_Exercise aim_.
Duplicate the items below, starting with the line that contains "Select フィールドの下 instruction placement" and going on through the line that contains "Action: [1290, 285]", with both of those lines included.
———
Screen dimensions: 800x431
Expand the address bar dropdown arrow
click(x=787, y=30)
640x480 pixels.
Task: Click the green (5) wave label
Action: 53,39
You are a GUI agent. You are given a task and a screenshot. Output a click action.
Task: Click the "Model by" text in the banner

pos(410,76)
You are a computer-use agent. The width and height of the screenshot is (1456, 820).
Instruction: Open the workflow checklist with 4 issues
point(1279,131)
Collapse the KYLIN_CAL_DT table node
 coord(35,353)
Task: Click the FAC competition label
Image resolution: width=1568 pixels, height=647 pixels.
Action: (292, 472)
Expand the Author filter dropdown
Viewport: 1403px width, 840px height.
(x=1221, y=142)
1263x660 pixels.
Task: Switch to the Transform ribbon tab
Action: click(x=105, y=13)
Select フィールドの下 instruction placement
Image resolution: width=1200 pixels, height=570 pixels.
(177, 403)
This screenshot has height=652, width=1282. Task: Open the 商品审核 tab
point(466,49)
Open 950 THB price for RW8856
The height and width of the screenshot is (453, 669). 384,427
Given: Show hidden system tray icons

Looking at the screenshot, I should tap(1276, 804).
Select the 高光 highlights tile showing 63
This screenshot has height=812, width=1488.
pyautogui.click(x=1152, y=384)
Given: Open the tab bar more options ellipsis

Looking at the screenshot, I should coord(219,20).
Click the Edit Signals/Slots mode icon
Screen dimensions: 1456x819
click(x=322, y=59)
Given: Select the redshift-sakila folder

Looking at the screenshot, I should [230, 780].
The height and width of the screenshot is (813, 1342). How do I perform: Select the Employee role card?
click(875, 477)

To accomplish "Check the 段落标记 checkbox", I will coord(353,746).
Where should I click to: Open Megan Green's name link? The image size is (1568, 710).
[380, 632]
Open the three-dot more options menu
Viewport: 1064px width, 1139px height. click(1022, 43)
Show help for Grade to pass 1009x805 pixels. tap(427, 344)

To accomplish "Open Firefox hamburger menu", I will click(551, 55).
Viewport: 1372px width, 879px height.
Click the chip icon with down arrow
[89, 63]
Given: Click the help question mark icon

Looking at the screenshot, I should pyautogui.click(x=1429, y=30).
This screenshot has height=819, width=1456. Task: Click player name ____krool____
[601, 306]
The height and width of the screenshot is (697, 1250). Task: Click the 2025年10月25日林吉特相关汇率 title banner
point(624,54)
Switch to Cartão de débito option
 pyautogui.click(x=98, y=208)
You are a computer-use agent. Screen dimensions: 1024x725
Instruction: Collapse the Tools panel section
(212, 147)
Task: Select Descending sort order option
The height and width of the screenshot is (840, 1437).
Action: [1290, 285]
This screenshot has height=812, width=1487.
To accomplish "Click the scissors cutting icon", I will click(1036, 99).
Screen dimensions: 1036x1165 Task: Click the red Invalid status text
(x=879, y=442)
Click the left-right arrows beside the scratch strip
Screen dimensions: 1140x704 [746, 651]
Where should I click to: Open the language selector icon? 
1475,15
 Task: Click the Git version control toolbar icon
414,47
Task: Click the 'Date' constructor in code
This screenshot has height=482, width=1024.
———
_Output for this task_.
Select フィールドの下 instruction placement
Image resolution: width=1200 pixels, height=570 pixels.
(177, 403)
This screenshot has height=652, width=1282. Task: Open the 商品审核 tab
point(466,49)
Open 950 THB price for RW8856
The height and width of the screenshot is (453, 669). 384,427
Given: Show hidden system tray icons

Looking at the screenshot, I should tap(1276, 804).
Select the 高光 highlights tile showing 63
This screenshot has height=812, width=1488.
pyautogui.click(x=1152, y=384)
Given: Open the tab bar more options ellipsis

Looking at the screenshot, I should coord(219,20).
Click the Edit Signals/Slots mode icon
Screen dimensions: 1456x819
click(x=322, y=59)
Given: Select the redshift-sakila folder

Looking at the screenshot, I should [230, 780].
The height and width of the screenshot is (813, 1342). How do I perform: Select the Employee role card?
click(875, 477)

To accomplish "Check the 段落标记 checkbox", I will coord(353,746).
Where should I click to: Open Megan Green's name link? The image size is (1568, 710).
[380, 632]
Open the three-dot more options menu
Viewport: 1064px width, 1139px height. click(1022, 43)
Show help for Grade to pass 1009x805 pixels. tap(427, 344)

To accomplish "Open Firefox hamburger menu", I will click(551, 55).
Viewport: 1372px width, 879px height.
Click the chip icon with down arrow
[89, 63]
Given: Click the help question mark icon

Looking at the screenshot, I should pyautogui.click(x=1429, y=30).
This screenshot has height=819, width=1456. Task: Click player name ____krool____
[601, 306]
The height and width of the screenshot is (697, 1250). Task: Click the 2025年10月25日林吉特相关汇率 title banner
point(624,54)
Switch to Cartão de débito option
 pyautogui.click(x=98, y=208)
You are a computer-use agent. Screen dimensions: 1024x725
Instruction: Collapse the Tools panel section
(212, 147)
Task: Select Descending sort order option
The height and width of the screenshot is (840, 1437).
Action: [1290, 285]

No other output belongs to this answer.